CONSEGNA 1 |
Estrai dall'articolo sul reality delle mamme il passo che va da "Su tre momenti" fino a "da talent show." compreso.
CONSEGNA 2 |
Elenca, per favore, i momenti critici della giornata su cui gareggiano le mamme secondo l'articolo sul reality delle mamme.
CONSEGNA 3 |
Prosegui l'articolo sul reality delle mamme partendo dopo l'ultima frase riportata.

═════ SELEZIONE ═════

Potevamo restare senza un reality/talent show sulla bravura delle mamme?

La risposta è sì.

Mentre invece è già in onda su Sky, dal 31 maggio scorso. Ogni mercoledì, con replica il venerdì. Sempre in prima serata.

Il titolo per nulla enigmatico ne illustra il format. Un reality durante il quale ad ogni episodio quattro mamme sono messe a confronto e gareggiano in bravura per ottenere il primo posto e la possibilità di realizzare un sogno con il figlio. E su cosa, vi starete chiedendo curiose, se ancora non lo avete visto?

Su tre momenti critici della giornata: pappa, gioco, nanna.

Questo voleva essere il mio incipit. Avevo già ingranato la marcia dell’invettiva. Ed effettivamente, care lettrici, troveremmo insieme diversi motivi per dissociarci da questo  programma ben confezionato: la presentazione caricaturale delle mamme, innanzitutto. A tutte viene affibbiato un attributo che non si limita a caratterizzarle ma le rende dei ridicoli “tipi”.

La mamma posh, l’anarchica, la religiosa  (la fede va benissimo, quando è una, magari la più penosa e meno cool delle opinioni possibili), la principessa, la fai da te, la qualsivoglia… Certo, siamo in un programma televisivo, il format ha le sue regole. È quasi un reality, per giunta con l’impianto competitivo da talent show.

Si sente l’artificiosità di molti passaggi, almeno per i tre episodi che ho visto. (Ne hanno già trasmessi  4 e in totale saranno 8).

═════ ESTRATTI DAL DATASET ═════

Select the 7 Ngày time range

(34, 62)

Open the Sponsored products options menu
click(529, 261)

═════
═════ ESTRATTI DAL DATASET ═════

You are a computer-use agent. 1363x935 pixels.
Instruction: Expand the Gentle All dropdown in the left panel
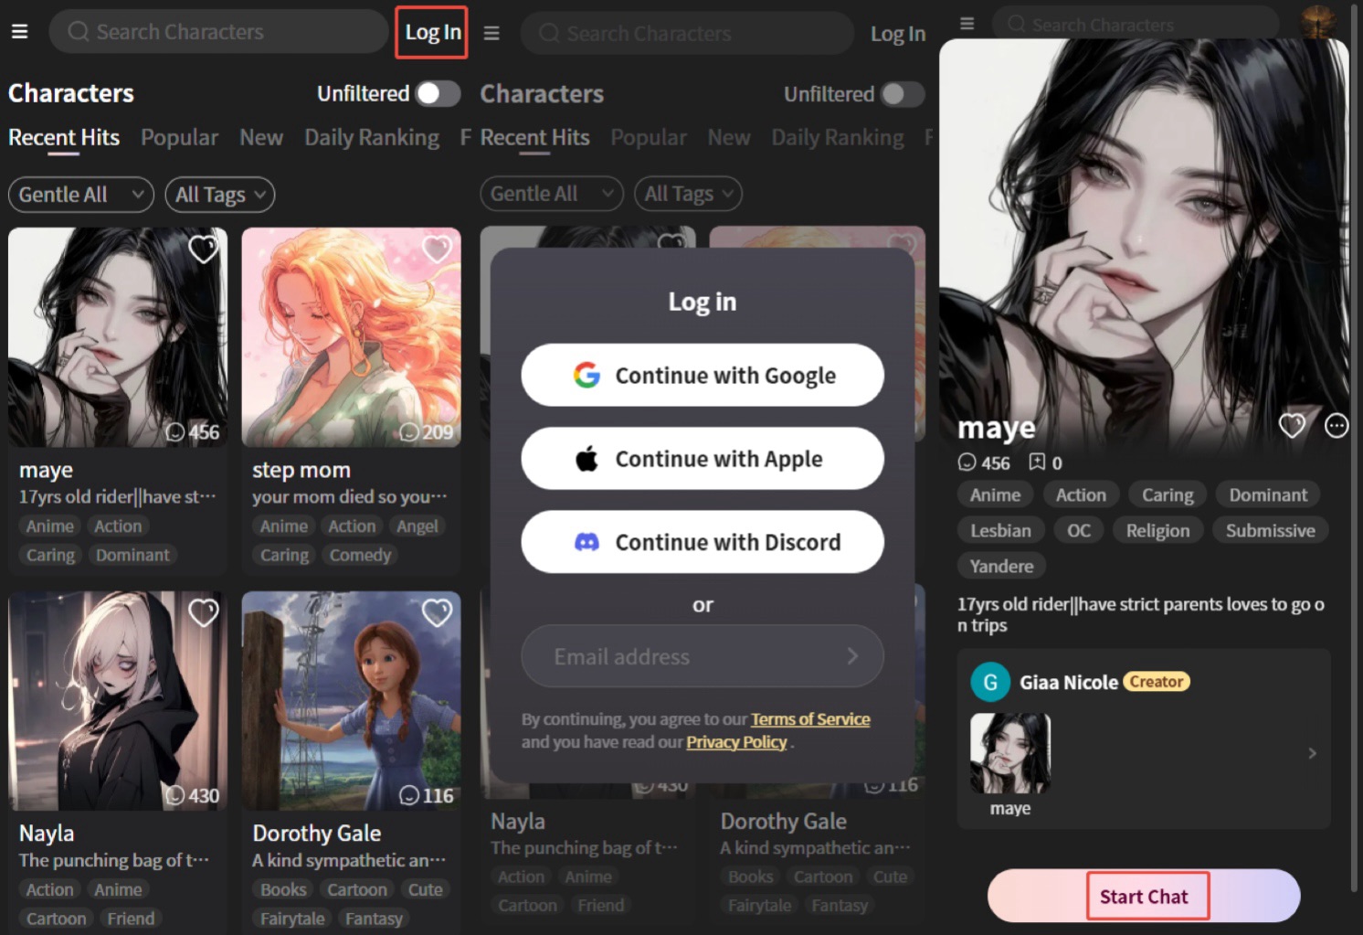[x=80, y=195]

═════

RISULTATO 1 |
Su tre momenti critici della giornata: pappa, gioco, nanna.

Questo voleva essere il mio incipit. Avevo già ingranato la marcia dell’invettiva. Ed effettivamente, care lettrici, troveremmo insieme diversi motivi per dissociarci da questo  programma ben confezionato: la presentazione caricaturale delle mamme, innanzitutto. A tutte viene affibbiato un attributo che non si limita a caratterizzarle ma le rende dei ridicoli “tipi”.

La mamma posh, l’anarchica, la religiosa  (la fede va benissimo, quando è una, magari la più penosa e meno cool delle opinioni possibili), la principessa, la fai da te, la qualsivoglia… Certo, siamo in un programma televisivo, il format ha le sue regole. È quasi un reality, per giunta con l’impianto competitivo da talent show.

RISULTATO 2 |
pappa, gioco, nanna

RISULTATO 3 |
Almeno questa è la mia fondata speranza: che alcuni comportamenti non siano effettivamente reali ma calcati, decisi prima a tavolino e resi in modo esasperato.

Mamme algide come una scena di Frozen che apostrofano figli con un hashtag bimba#1, bimba#2. Mamme che sono la caricatura della caricatura della napoletanità  che servono il caffè- il caffè!- versandolo direttamente in bocca al bambinone ancora semiaddormentato in un grande letto barocco, di 10 anni al massimo e ben oltre i 40 kg al quale poi infilano t-shirt, calze e ciabatta… Beh in realtà non è detto.

Ci sono cose che voi umani di sesso maschile non potete nemmeno immaginare e che noi  esemplari pluripare italiane mettiamo in atto senza vergogna pur di ottenere l’obiettivo minimo di arrivare a sera e di guadagnarci il letto per dormire. Dormire.

Per questo non mi stupisce moltissimo l’utilizzo del phon come metodo di addormentamento per i due figlioletti escogitato e portato avanti con un orgoglio che però tentenna davanti allo sguardo attonito della Family Coach dalla mamma fai da te Stefania. Forse ci è arrivata per disperazione i primi mesi di vita del primo figlio, chissà, poi la cosa le ha preso la mano e si è imposta come abitudine consolidata.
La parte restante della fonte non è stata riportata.